> _WHAT YOU SHOULD DO_
Using the listing beneath this task, count the lines with the word "will" and write only the result.

> _EXTRACTED MATERIAL_
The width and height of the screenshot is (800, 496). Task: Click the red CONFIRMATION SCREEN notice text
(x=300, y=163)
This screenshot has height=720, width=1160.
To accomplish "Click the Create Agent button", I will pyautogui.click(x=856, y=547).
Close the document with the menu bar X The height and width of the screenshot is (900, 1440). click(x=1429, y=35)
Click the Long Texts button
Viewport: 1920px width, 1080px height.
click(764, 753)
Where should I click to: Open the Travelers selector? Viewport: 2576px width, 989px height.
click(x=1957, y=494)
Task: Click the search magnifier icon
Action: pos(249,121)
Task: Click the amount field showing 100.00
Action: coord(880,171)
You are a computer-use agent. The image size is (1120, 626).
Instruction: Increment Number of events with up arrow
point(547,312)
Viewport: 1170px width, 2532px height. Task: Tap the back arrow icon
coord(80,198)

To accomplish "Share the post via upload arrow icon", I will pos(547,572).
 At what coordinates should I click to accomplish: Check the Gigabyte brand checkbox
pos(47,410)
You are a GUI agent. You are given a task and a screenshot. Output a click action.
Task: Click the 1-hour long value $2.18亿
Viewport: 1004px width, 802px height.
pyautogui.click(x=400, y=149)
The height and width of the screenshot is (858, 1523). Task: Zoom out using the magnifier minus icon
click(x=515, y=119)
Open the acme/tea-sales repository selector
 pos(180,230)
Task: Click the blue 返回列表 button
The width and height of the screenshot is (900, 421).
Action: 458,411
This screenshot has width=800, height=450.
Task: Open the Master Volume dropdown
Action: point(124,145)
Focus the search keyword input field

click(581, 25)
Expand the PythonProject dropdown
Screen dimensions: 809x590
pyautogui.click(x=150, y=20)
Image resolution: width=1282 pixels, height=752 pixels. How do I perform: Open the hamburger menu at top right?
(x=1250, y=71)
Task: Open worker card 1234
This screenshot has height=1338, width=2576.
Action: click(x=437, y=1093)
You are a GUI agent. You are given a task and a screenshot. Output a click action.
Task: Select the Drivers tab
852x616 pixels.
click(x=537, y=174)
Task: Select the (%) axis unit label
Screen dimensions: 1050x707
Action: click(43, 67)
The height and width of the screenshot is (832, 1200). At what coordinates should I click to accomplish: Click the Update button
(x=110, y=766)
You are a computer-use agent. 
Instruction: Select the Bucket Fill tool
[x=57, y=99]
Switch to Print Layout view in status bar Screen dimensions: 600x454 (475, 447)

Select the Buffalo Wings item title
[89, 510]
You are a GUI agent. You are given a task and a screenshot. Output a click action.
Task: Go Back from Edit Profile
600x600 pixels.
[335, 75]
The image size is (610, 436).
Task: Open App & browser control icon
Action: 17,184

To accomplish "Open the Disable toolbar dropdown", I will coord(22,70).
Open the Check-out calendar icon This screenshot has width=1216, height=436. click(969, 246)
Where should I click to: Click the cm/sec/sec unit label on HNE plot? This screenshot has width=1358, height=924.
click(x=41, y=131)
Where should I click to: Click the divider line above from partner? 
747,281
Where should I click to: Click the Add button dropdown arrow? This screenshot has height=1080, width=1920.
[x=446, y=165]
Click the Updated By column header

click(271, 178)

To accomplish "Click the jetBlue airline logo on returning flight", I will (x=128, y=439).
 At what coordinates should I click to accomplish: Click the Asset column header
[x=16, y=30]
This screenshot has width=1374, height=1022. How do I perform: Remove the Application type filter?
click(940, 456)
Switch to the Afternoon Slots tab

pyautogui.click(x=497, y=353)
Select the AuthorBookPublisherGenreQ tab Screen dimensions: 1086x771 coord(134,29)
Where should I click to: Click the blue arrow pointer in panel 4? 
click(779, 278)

> _REPLY_
4